Cell Replication and Angiogenesis in Central Nervous System Tumors and Their Relationship with the Expression of Tissue Prolactin and Hyperprolactinemia


This study aimed to assess the effect of intracellular prolactin (ICPRL) and hyperprolactinemia on cell replication, using an immunohistochemical (IHC) technique for Ki-67 and Mcm-2, and angiogenesis, using IHC for endoglin CD-105, in central nervous system (CNS) tumors. This cross-sectional study included 79 cases of surgically excised primary CNS tumors of neuroepithelial origin (41.8% of all cases: 10.2% astrocytomas, 24% glioblastomas and 7.6% oligodendrogliomas) and meningeal origin (58.2% of all cases). Ki-67 and Mcm-2 indexes were calculated as a percentage of marked cells.
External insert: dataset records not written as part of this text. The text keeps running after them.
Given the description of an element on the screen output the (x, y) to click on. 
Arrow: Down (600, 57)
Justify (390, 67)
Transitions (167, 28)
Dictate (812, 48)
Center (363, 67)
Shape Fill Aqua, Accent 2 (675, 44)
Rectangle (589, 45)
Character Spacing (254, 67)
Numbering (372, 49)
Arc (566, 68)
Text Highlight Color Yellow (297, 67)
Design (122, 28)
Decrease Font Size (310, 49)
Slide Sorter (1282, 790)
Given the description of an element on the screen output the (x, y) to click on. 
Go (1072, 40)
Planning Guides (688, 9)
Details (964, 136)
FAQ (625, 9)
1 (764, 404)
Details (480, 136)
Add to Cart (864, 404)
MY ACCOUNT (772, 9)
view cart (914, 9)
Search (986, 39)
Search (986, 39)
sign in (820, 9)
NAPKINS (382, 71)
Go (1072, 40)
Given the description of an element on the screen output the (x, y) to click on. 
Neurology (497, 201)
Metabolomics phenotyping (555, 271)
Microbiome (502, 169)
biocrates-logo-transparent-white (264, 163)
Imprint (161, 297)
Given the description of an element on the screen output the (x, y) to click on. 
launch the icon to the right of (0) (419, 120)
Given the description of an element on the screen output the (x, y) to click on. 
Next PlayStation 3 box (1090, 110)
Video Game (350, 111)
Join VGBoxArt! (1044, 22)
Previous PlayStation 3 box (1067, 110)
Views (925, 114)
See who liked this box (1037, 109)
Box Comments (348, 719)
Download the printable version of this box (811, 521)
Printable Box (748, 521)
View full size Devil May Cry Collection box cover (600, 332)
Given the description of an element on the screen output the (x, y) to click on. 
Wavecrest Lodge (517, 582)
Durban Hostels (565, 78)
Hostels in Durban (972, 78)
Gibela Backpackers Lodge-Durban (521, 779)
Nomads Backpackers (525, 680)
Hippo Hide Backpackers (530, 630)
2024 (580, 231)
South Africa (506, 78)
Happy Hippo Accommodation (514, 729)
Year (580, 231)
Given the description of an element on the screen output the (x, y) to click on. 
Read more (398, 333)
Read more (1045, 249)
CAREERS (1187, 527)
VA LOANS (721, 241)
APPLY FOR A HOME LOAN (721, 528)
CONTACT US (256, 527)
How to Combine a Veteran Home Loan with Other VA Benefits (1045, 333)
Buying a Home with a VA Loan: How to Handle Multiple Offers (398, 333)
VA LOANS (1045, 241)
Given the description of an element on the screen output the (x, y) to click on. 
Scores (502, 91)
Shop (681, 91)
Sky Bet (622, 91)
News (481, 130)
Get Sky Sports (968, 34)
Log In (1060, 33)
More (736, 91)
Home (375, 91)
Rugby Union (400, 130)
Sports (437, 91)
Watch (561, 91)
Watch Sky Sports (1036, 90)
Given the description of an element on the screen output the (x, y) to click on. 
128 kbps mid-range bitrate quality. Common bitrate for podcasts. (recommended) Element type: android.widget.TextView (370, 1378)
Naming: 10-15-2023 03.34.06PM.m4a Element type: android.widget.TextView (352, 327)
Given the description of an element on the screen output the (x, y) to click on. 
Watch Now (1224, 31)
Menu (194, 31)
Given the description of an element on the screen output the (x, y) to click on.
The medians for Ki-67 and Mcm-2 indexes were significantly lower in meningiomas than in glioblastomas (p < 0.001 for Ki-67 and p < 0.001 for Mcm-2) and oligodendrogliomas (p < 0.001 for Ki-67 and p = 0.02 for Mcm-2). A good correlation was observed between the Ki-67 and Mcm-2 (rS = 0.60) replication markers. There were no significant differences in vascular density between the different histological types. Immunohistochemistry for ICPRL was positive in 45.6% of the tumors. Serum prolactin (PRL) was elevated in 30.6% of the cases. Multiple regression analysis revealed no important correlation of ICPRL and serum PRL on Ki-67 and Mcm-2 indexes or vascular density. The analysis of the combined impact of ICPRL and serum PRL variables revealed a trend towards an increase in microvessel density in tumor tissue and a significant increase in cell replication markers (p = 0.009 for Ki-67 and p = 0.05 for Mcm-2). PRL in tumor tissue may be one of the modulating factors of cell proliferation in the CNS.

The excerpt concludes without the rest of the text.